I can insert multiple rows with identical a and b when c is NULL:
...
# insert into bobtest (a, b) values (1, 4);
INSERT 0 1
# insert into bobtest (a, b, c) values (1, 4, NULL);
INSERT 0 1
# select * from bobtest;
 id | a | b | c
+---+---+---
  1 | 1 | 2 | 1
  2 | 1 | 3 | 1
  3 | 1 | 4 | 1
  4 | 1 | 4 |
  5 | 1 | 4 |
  6 | 1 | 4 |
(6 rows)

Can anyone suggest a way that I can impose uniqueness on a and b when
c is NULL?

In the real app., c is a date field and I require it to be NULL for
some rows.
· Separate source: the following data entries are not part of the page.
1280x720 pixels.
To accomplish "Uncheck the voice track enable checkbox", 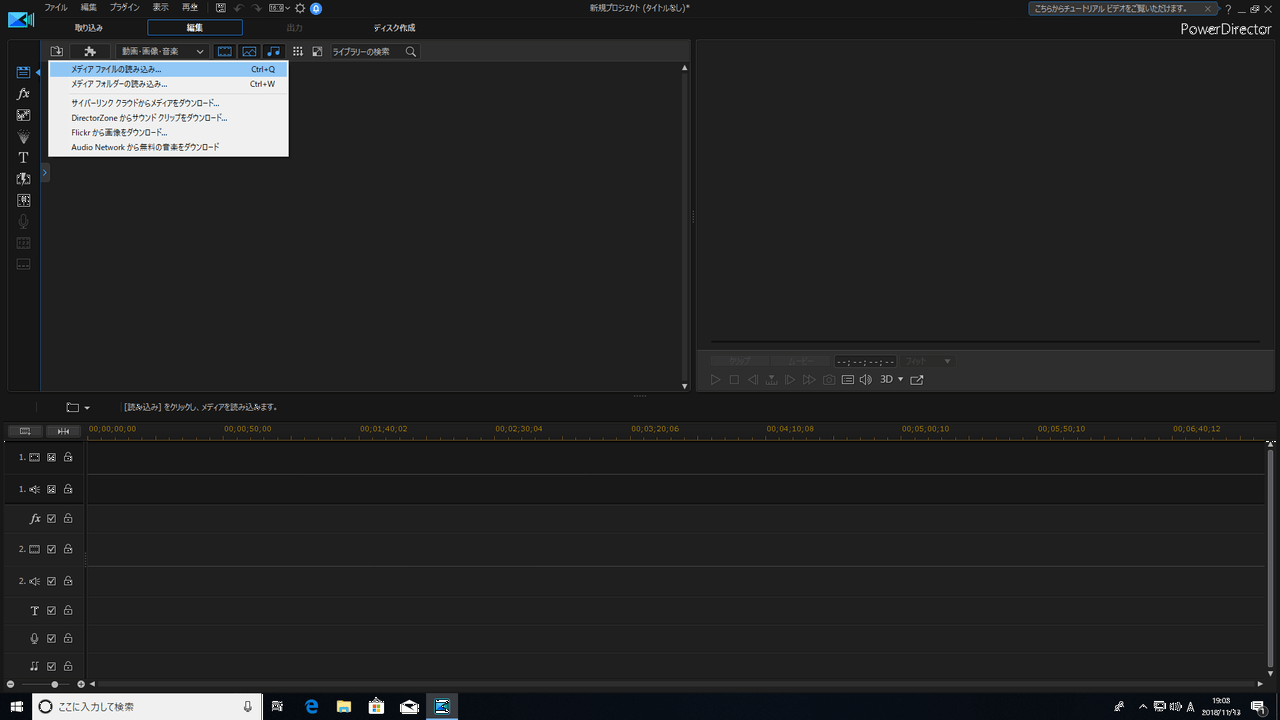I will [x=51, y=638].
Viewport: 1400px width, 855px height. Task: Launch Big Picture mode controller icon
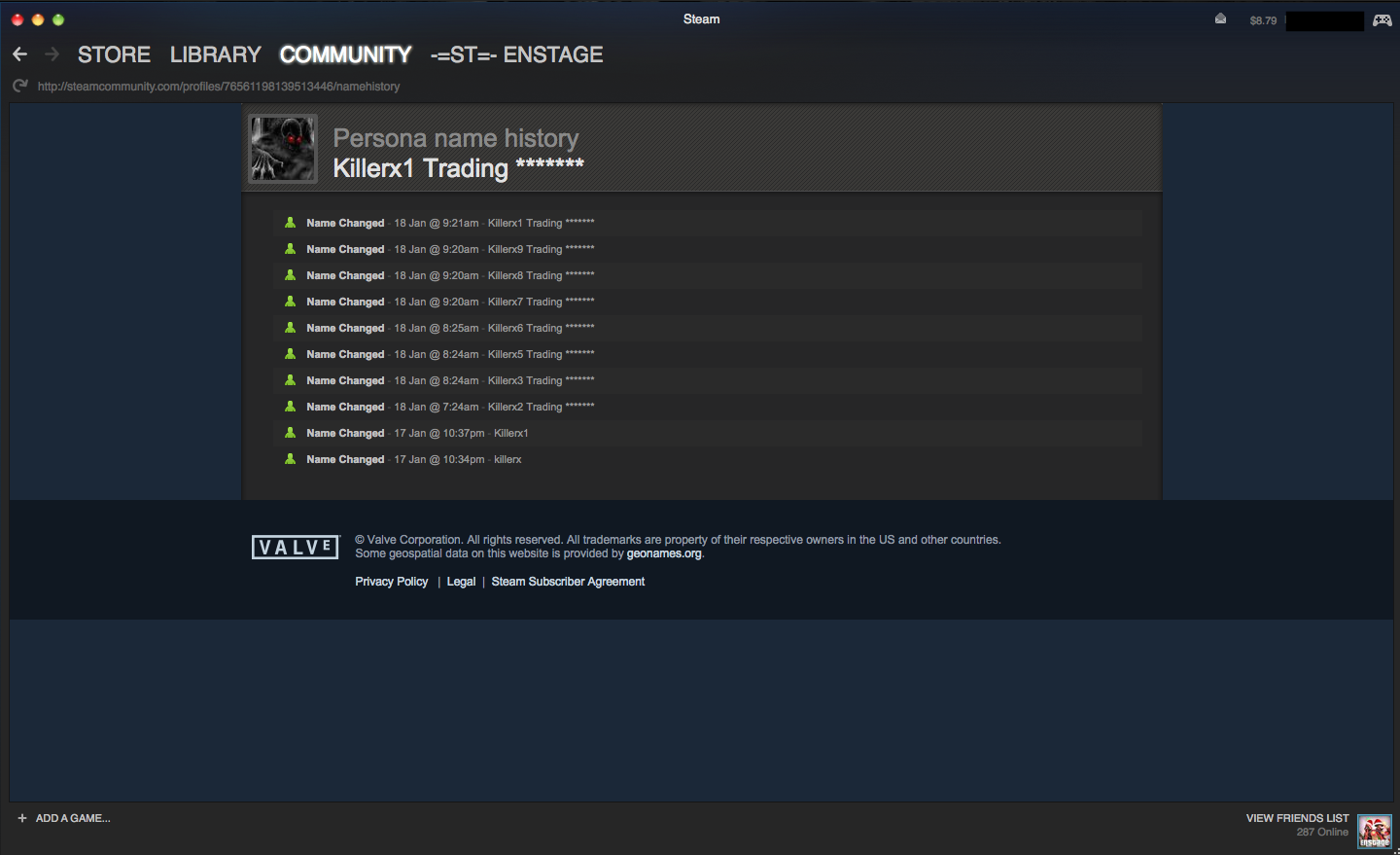[x=1382, y=19]
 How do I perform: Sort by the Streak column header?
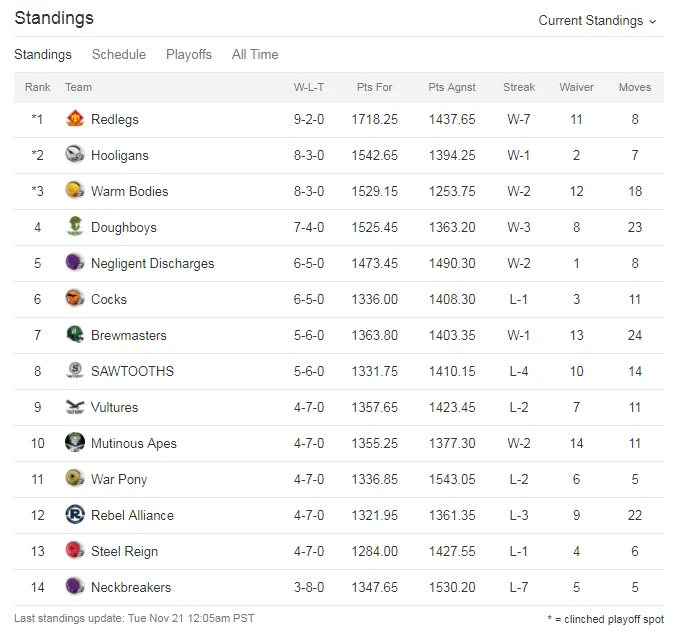coord(519,87)
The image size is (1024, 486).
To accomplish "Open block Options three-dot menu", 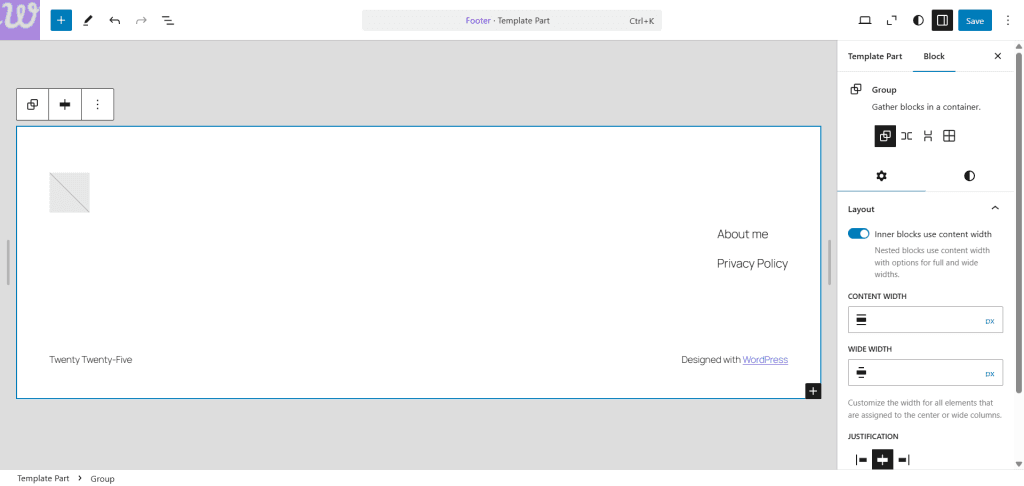I will point(97,104).
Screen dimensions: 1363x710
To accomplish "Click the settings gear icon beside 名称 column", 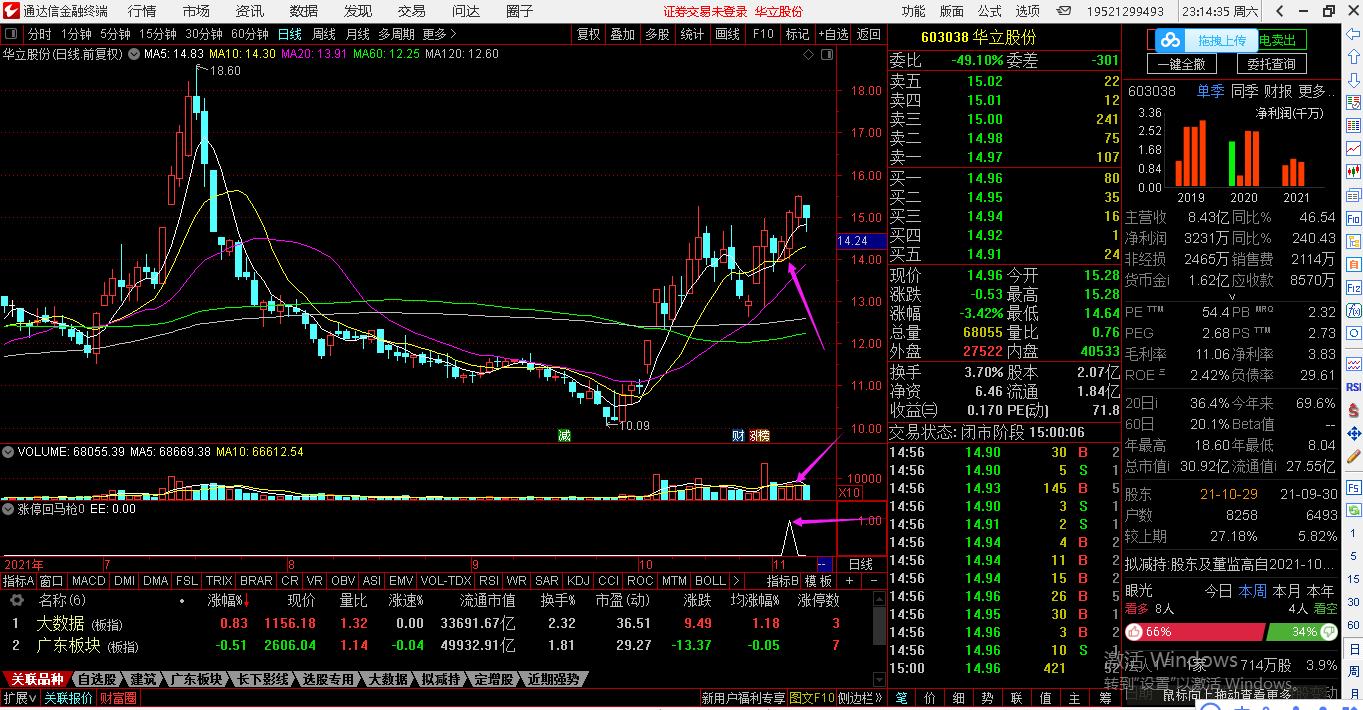I will (x=17, y=601).
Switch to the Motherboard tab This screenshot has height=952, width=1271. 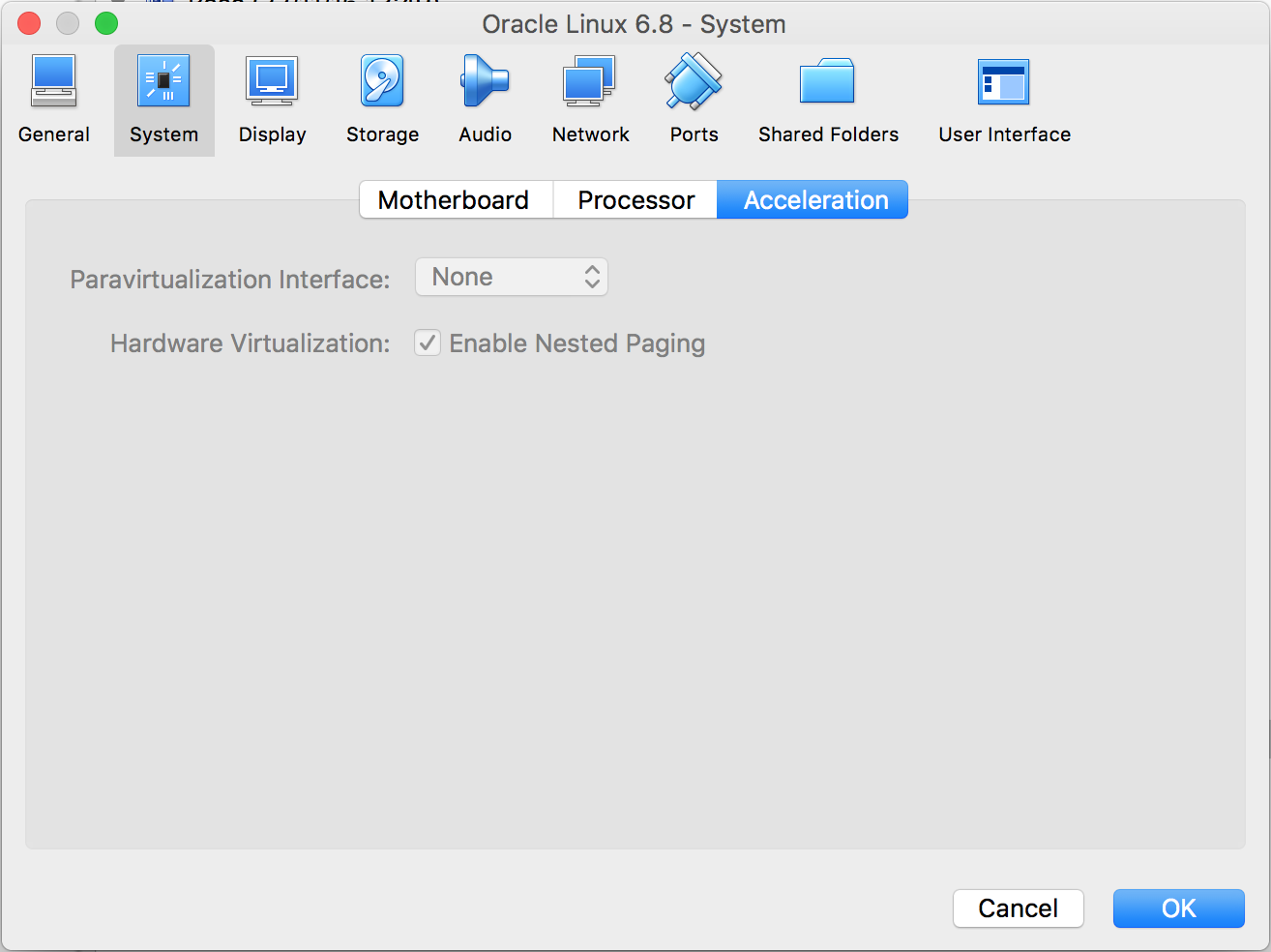point(455,199)
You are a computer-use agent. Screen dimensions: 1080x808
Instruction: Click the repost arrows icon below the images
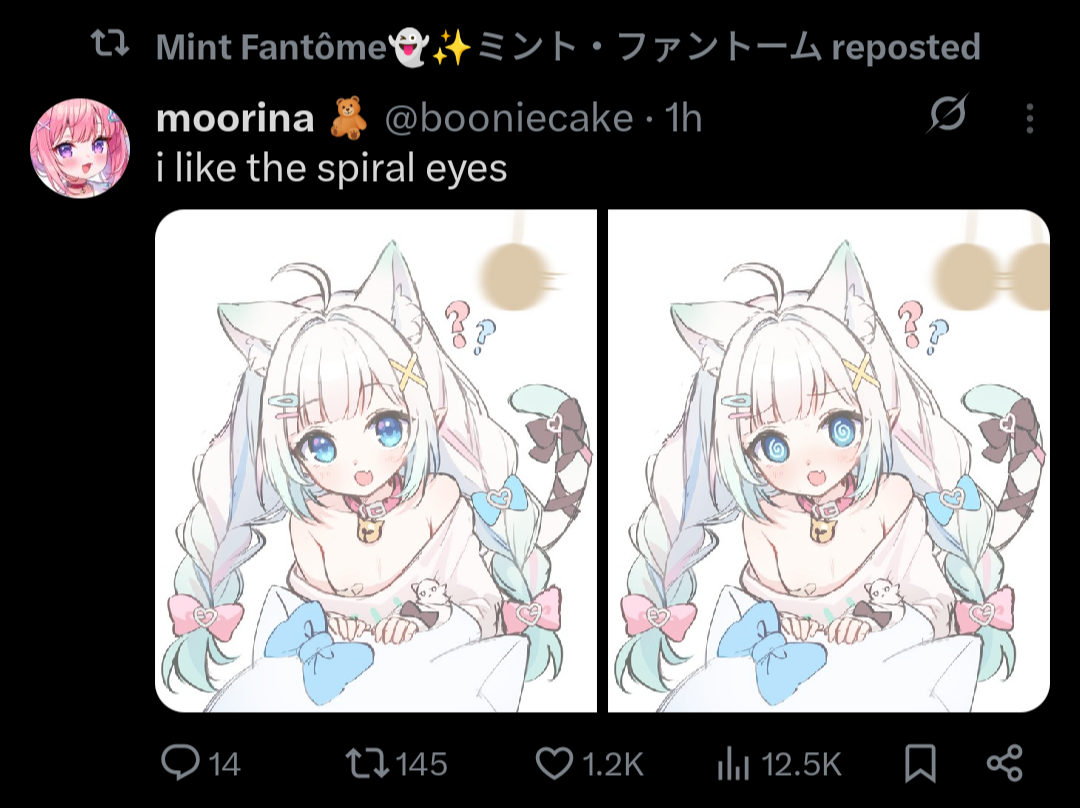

In these cases, I only want at most one row with identical
a and b, but I can have identical a and b when c is a real date as long
as that date is also unique for a given a and b.

I'm guessing I'm going to need to use a function and that someone will
yell at me for using NULLs to represent real data, but I thought I'd be
brave and ask anyway, in case I am missing some other solution that
doesn't involve the use of triggers etc.

Cheers,

Bob Edwards.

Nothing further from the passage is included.